A webaxon is a webstore but with different links. The webaxon
has two links, one to caller and one to target. The webstore
just has a single link to its host webneuron. I don't think it is
quite correct to think of the webaxon as "sending" data. The
target script can do whatever it likes with with the input data.
The script may choose to "send" data forward to other webneurons
but my guess is that in most cases, "large" data will just mostly
stay put in the axon and be controlled or modified in situ by links
and script rather than by moving it around.
In fact, I am not sure that we should have "large" data at
all. With webneurons we can chop data up into small pieces and
use the links to build things up. As I understand the brain, this is
exactly how it recognises an image. The original image is split into
lines/colours etc. There is no "large" data in the brain for say an
image of your brother, just perhaps a final neuron at the end of the
chain that is activated only by his face. This is like a computer
neural network.
>The use of the LUT is not complete clear. I understand
>CALLER, TARGET, HOST are looked up in the LUT which returns
>the address. Is this correct?
Yes, the LUT just allows host script to locate all the neighbouring structures
and data when running. Sorry, there was not really enough room on the gif to sort out
all the detail. The LUT also allows each structure to have free movement in RAM.
this is very good for editing when say a structure gets bigger and has to
be moved to the top of RAM. Only the LUT changes, not the INDEX, so all the
links to that structure are not disturbed.
I think the LUT is analogous to a Windows FAT (File Allocation Table)
Just a way of physically finding structures (files), given the INDEX
(filename). The LUT converts the INDEX to the physical address in RAM.
Each structure (CALLER, TARGET, HOST etc) has a unique INDEX for
location. This INDEX is allocated when the structure is first created.
The very first structure ever created would have INDEX 1 say, the
next 2 and so on. You need to keep a "next available INDEX number" variable.
The LUT means we don't need to use files anymore. LINUX needs rewriting in the
long term.
> I think your views on multitasking are a bit simplistic:
> use a stack and you've got multitasking. (This is much like
> MS Windows multitasking, which is not really multitasking).
I don't know how Windows multi-tasking works. Does it have a stack of
programs? In our case the stack is of webneurons, which are very
small structures compared to programs, so the multi-tasking should
be very smooth. I haven't done much on mutlti-tasking. Do you
know a better way to implement it?
To more closely simulate the brain the stack can be even be eliminated as
I already suggested in my Email to you "closer to the brain". By rapidly
checking each host webneuron in looping sequence, using the LUT, the kernel
could see if any host inputs (or other things near the host) had changed
and hence the full host script needed running. This would be practical
provided the number of webneurons was limited. It has ties to parallel
processing because what may happen in the final analysis, is one processor
per webneuron! Then we are talking Pentiums bye bye, as well as Microsoft.

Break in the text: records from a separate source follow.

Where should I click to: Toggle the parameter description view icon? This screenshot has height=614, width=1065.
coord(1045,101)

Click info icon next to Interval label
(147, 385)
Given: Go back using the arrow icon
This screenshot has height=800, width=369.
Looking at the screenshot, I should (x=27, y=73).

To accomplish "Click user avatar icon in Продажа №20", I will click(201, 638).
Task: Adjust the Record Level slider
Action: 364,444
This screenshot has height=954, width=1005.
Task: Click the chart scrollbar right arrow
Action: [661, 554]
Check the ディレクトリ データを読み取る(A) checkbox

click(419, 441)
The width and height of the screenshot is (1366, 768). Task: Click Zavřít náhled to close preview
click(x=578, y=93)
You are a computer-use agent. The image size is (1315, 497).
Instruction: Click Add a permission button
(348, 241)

Everything must eventually shift to parallel processing anyway.
>As I understand the XLUT and LUT is that they are an array
>of pointers.
Yes, but the XLUT point to a external computer INDEX not RAM
> I would NEVER ALLOW ANOTHER COMPUTER TO
> DIRECTLY MAKE CALLS TO MY RAM.
The LUT is not an issue here since it is on your local machine
and points only to your local machine. I presume your worry
is with the XLUT.
The XLUT points to external machines that is true, but it does
not point to RAM, only to the structure INDEX on the external
machine. The external machine has its own LUT, XLUT and webneuron
interpreter (kernel). There is no way to get to the external RAM except
via the external kernel and LUT. The kernel can have as many safety
features built in as you like. I believe that because webneurons
are so simple, it should be much easier to block malicious
attack or error attack.
If you stick to what you have said then you will not help the
full impact of the webneuron idea. There will be no distributed
"super-program" that you mentioned in a previous Email.
Are you still worried?
>On the use of language
>I think you're assembler model can easily be implemented using
>other languages as well. For example using C++ you can make a CLASS
>webneuron:
I think it can be done in any turing complete language (HTML is not
so, without extensions). I am not sure if C++ is turing complete.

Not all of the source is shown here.